§ **SOURCE**
########
La formule classique «l'Etat est la nation juridiquement organisée » postule un type de rapports entre les deux concepts qui se révèle réducteur. La nation serait une réalité première dont l'Etat deviendrait en quelque sorte la structure d'organisation. Or, il est au moins tout aussi exact d'envisager la relation inverse, c'est-à-dire l'Etat comme instrument principal d'émergence de la nation à travers la conscience identitaire qu'il contribue puissamment à forger.

Le père Lebret précise que « les nations se font par la volonté des hommes, les nations se font par l'adhésion des hommes. La nation libanaise existe, mais des rivalités internes la divisaient encore. Des oppositions confessionnelles empêchaient que les Libanais affrontent ensemble le dur effort qui, cependant, s'imposait à eux. Le chef de l'Etat a voulu rapprocher les Libanais d'un idéal commun, en vue d'un bien commun à instaurer242(*). »  En effet, l'essence du chéhabisme se traduit dans la volonté d'organiser et mobiliser l'appareil d'Etat autour d'un développement économique conçu comme le premier corollaire de la justice sociale et d'une conscience nationale. Car « le vrai développement est la croissance humaine de tous les membres d'une collectivité nationale ; c'est l'élévation humaine de toutes les catégories intégrant la totale population243(*). »

Les nations ne sont pas le fruit d'une réussite temporaire et ne se conservent pas dans l'improvisation. Bien au contraire. Elles se construisent jour après jour, dans un plan d'ensemble, selon un ordre établi. Pour faciliter l'exercice de sa domination, tout Etat a besoin de susciter du consentement. Profondément intériorisé, il est de nature à faciliter considérablement l'exercice quotidien du pouvoir. Mais cette intériorisation n'est pas un mécanisme spontané. Au contraire, il est produit d'une puissante et permanente activité de socialisation à laquelle l'Etat prend une part importante et, dans certains cas fondamentale.
########
§ **INFORMATIONS EXTRAITES**
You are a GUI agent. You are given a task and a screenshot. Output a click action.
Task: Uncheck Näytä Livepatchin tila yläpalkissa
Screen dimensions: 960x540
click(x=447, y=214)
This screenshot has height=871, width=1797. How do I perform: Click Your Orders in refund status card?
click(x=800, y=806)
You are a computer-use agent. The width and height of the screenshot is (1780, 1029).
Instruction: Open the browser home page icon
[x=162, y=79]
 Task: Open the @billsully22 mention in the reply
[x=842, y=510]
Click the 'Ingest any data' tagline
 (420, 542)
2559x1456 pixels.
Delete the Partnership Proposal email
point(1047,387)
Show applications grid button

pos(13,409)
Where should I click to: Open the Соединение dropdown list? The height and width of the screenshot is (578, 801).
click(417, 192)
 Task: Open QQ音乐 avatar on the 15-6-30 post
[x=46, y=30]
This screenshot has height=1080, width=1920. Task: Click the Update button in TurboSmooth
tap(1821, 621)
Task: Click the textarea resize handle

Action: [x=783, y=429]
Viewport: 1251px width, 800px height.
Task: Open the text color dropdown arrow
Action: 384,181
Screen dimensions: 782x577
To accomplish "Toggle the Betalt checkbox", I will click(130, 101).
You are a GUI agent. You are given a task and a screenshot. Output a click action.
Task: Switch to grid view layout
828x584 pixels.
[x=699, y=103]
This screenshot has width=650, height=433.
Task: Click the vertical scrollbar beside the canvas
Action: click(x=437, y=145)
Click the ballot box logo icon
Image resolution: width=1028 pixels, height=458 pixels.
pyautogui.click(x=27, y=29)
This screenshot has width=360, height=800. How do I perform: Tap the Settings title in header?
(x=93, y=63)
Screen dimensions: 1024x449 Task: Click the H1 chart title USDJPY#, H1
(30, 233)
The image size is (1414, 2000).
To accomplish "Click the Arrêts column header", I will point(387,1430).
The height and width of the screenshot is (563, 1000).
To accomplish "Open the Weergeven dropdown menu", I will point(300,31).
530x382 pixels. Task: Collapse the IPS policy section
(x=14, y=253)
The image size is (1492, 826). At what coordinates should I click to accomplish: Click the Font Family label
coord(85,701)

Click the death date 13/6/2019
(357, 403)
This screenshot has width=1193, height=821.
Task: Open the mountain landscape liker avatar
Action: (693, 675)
########
§ **SÉRIE D'EXERCICES**
1. Recopiez le passage du texte sur l'État et la nation qui va de « La formule classique » jusqu'à « puissamment à forger. » en remplaçant « réducteur » par « simplificateur ».
2. Présentez sous forme de liste les idées principales du paragraphe du texte sur l'État et la nation qui commence par « Les nations ne sont pas le fruit ».
Les enregistrements n'ont aucun lien avec le texte sur l'État et la nation.

§ **CORRIGÉ DES EXERCICES**
1.
La formule classique «l'Etat est la nation juridiquement organisée » postule un type de rapports entre les deux concepts qui se révèle simplificateur. La nation serait une réalité première dont l'Etat deviendrait en quelque sorte la structure d'organisation. Or, il est au moins tout aussi exact d'envisager la relation inverse, c'est-à-dire l'Etat comme instrument principal d'émergence de la nation à travers la conscience identitaire qu'il contribue puissamment à forger.

2.
- Les nations ne naissent pas d'une réussite temporaire et ne se maintiennent pas par l'improvisation.
- Elles se construisent jour après jour, selon un plan d'ensemble et un ordre établi.
- Pour faciliter l'exercice de sa domination, tout État a besoin de susciter du consentement.
- Une fois profondément intériorisé, ce consentement facilite considérablement l'exercice quotidien du pouvoir.
- Cette intériorisation n'est pas spontanée. Elle résulte d'une activité de socialisation puissante et permanente, à laquelle l'État prend une part importante, parfois fondamentale.